Ten monitoring stations will be operated and maintained along the southwest coast of ENP, the Everglades wetlands, and along the coastlines of northeastern Florida Bay and northwest Barnes Sound. Data collected at these 10 stations will include water level, velocity, salinity, and temperature. Three stations (Upstream North River, North River, and West Highway Creek) will also include automatic samplers for the collection of water samples and determination of Total Nutrients (TN and TP). These 10 stations will complement information currently being generated through an existing network of 20 hydrologic monitoring stations of on-going USGS projects. By combining data collected from the ten monitoring stations and the existing monitoring network, information will be available across 9 generalized coastal gradients or transects. Data collected at all flow sites will be transmitted in near real time (every 1 or 4 hours) by way of satellite telemetry to the automated data processing system (ADAPS) database in the USGS Center for Water and Restoration Studies (CWRS) in Miami and available for CERP purposes. In addition to data from monitoring stations described above, salinity surveys will be performed along these 9 generalized transects, and these will include salinity, temperature, and GPS data from boat-mounted systems.

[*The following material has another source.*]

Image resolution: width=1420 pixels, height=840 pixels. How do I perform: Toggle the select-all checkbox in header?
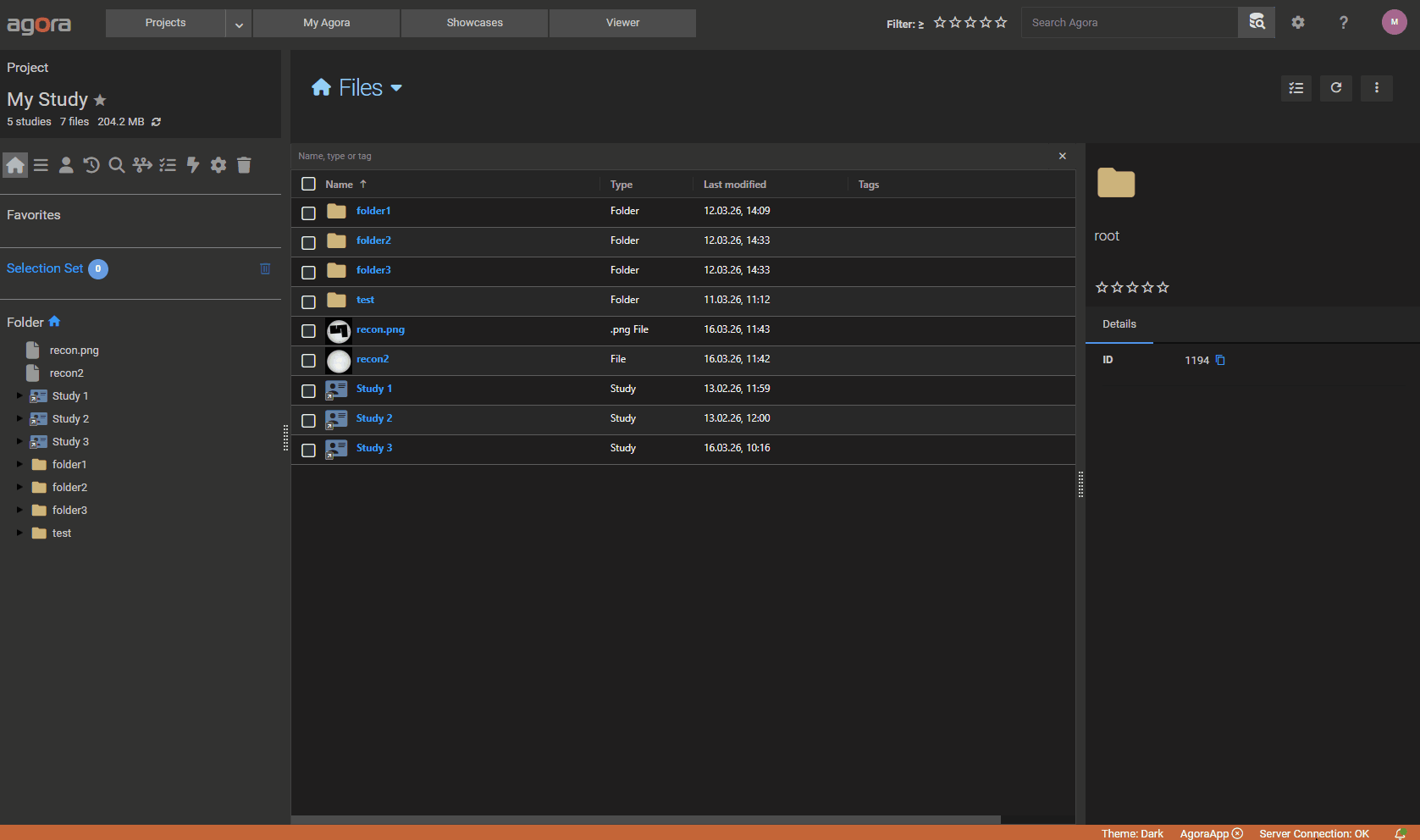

Surveys will be performed regularly on a quarterly basis and twice following hydrologic events, totaling a maximum of 6 surveys per year.

 The Water Resources Development Act (WRDA) of 2000 authorized the Comprehensive Everglades Restoration Plan (CERP) as a framework for modifications and operational changes to the Central and Southern Florida Project needed to restore the south Florida ecosystem. Provisions within WRDA 2000 provide for specific authorization for an adaptive assessment and monitoring program. A Monitoring and Assessment Plan (MAP) has been developed as the primary tool to assess the system-wide performance of the CERP by the REstoration, COordination and VERification (RECOVER) program. The MAP presents the monitoring and supporting enhancement of scientific information and technology needed to measure the responses of the South Florida ecosystem. The MAP also presents the system-wide performance measures representative of the natural and human systems found in South Florida that will be evaluated to help determine the success of CERP. These system-wide performance measures address the responses of the South Florida ecosystem that the CERP is explicitly designed to improve, correct, or otherwise directly affect. A separate Performance Measure Documentation Report being prepared by RECOVER provides the scientific, technical, and legal basis for the performance measures. This project is intended to support the Greater Everglades (GE) Wetlands module of the MAP and is directly linked to the monitoring or supporting enhancement component In 2003, CERP MAP funding through the South Florida Water Management District established 10 monitoring stations as part of the Coastal Gradients Network. The purpose of this MAP project with the USACE is to continue operation of these 10 stations for the MAP activities.